- Exercise
List each line of the data in which the string "computer" appears.

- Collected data
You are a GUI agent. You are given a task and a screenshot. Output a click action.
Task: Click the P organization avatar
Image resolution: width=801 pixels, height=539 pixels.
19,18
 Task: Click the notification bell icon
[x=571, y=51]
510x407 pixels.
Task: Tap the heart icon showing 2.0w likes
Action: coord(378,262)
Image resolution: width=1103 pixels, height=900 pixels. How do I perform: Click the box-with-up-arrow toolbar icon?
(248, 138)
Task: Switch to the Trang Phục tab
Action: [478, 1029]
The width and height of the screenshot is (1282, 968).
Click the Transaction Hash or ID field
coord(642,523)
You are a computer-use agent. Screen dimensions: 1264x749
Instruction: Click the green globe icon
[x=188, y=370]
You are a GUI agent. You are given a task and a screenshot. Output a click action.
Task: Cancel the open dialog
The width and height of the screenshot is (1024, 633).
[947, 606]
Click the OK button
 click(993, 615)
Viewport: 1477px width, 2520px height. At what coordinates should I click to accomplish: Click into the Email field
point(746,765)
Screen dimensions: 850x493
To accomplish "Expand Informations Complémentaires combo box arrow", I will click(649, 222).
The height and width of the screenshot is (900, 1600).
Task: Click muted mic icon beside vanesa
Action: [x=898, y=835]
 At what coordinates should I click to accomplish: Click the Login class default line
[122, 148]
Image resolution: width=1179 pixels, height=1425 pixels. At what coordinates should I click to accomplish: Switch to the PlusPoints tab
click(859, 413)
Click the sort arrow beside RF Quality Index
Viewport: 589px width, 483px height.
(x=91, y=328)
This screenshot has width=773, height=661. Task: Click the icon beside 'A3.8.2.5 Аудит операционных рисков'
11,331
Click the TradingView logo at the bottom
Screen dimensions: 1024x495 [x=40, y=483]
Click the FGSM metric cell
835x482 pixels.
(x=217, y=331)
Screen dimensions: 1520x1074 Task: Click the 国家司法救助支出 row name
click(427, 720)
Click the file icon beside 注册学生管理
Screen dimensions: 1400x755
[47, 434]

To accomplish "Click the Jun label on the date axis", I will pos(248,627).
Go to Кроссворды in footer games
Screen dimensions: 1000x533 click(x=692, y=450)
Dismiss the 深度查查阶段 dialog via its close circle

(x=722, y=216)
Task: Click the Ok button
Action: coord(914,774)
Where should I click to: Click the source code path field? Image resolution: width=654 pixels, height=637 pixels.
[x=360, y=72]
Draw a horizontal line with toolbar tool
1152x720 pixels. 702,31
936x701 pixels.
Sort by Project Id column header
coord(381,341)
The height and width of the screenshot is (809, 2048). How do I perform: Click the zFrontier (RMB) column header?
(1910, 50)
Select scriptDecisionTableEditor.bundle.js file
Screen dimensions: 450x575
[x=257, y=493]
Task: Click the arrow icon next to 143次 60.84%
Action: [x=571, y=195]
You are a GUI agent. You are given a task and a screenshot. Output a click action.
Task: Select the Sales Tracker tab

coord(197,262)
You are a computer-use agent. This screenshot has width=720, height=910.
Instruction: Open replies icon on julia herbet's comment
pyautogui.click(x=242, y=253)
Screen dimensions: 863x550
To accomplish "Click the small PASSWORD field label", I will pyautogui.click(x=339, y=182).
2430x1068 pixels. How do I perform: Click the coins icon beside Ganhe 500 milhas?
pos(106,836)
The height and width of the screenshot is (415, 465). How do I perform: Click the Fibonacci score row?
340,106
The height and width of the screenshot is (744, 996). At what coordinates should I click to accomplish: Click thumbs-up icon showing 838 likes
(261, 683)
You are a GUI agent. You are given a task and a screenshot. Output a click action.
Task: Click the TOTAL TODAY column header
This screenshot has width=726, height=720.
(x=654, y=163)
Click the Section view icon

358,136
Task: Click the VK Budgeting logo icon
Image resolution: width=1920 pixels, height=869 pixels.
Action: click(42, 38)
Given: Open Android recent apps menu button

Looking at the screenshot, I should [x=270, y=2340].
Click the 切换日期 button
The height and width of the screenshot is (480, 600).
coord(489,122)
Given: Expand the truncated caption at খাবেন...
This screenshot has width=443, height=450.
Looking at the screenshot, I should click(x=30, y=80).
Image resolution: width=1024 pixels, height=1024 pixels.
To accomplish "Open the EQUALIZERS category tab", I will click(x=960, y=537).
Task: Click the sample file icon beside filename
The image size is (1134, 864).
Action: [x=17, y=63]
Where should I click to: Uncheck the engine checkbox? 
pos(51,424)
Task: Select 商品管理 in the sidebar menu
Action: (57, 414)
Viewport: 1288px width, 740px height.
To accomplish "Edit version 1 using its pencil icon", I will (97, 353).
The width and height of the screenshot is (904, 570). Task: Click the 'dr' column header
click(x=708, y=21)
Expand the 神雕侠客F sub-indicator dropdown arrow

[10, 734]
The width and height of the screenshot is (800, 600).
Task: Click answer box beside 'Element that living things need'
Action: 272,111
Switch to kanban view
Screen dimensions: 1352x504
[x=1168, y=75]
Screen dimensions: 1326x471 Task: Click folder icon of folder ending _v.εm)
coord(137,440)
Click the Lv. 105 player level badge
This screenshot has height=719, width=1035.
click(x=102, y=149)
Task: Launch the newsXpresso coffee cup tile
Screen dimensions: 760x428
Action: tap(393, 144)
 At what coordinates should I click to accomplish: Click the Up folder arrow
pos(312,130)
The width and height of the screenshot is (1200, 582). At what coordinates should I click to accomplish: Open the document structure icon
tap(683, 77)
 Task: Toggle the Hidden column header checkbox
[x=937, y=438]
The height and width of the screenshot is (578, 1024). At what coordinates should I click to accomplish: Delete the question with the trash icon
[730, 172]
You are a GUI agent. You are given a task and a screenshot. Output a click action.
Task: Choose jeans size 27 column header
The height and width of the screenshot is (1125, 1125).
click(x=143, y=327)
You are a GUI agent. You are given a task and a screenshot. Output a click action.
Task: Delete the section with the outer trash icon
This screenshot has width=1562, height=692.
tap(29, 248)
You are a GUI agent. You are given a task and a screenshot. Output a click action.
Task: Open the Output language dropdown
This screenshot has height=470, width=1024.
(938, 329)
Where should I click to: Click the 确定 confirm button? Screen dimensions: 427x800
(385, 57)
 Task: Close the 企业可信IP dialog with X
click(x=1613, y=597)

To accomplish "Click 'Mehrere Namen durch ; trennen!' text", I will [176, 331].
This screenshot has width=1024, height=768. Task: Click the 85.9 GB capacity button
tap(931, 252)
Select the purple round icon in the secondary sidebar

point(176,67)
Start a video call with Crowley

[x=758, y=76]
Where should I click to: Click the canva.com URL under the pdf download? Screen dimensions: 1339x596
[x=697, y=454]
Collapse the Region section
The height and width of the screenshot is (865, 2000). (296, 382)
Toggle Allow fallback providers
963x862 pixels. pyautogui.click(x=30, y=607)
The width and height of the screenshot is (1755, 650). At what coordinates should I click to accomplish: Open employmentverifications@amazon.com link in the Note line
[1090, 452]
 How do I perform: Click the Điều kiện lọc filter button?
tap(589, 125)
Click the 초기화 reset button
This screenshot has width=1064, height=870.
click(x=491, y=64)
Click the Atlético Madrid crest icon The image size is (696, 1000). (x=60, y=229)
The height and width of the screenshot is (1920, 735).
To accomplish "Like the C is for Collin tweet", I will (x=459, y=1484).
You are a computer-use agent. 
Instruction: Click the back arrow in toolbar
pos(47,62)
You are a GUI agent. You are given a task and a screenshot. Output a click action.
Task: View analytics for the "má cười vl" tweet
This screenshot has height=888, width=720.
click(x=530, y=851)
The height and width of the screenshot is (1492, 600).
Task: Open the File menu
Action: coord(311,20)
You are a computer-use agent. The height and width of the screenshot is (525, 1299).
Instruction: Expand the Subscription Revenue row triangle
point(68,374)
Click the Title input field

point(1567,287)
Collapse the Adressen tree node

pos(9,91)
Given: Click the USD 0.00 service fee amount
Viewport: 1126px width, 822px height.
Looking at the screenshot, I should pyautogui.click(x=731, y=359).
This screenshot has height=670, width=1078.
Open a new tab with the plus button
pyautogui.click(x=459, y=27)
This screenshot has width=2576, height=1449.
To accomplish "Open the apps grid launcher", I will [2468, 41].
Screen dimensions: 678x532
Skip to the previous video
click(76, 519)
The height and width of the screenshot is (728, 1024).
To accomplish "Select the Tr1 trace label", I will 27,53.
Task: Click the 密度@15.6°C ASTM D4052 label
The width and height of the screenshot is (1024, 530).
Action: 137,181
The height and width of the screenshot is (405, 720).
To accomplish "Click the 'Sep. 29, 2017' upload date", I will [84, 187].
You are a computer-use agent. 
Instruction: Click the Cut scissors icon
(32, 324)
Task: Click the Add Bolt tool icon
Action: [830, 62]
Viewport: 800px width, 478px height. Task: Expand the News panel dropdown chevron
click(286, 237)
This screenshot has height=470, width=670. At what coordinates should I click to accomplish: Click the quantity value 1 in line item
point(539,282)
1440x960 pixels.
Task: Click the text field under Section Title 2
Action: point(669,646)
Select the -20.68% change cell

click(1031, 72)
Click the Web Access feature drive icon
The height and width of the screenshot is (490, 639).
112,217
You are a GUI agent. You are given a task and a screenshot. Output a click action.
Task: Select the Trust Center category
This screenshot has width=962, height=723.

- Your solution
You are a computer-use agent. Screen dimensions: 1264x749
You are a computer-use agent. This screenshot has width=720, height=910.
You are a computer-use agent. 
You are a computer-use agent. The height and width of the screenshot is (525, 1299).
You are a computer-use agent. 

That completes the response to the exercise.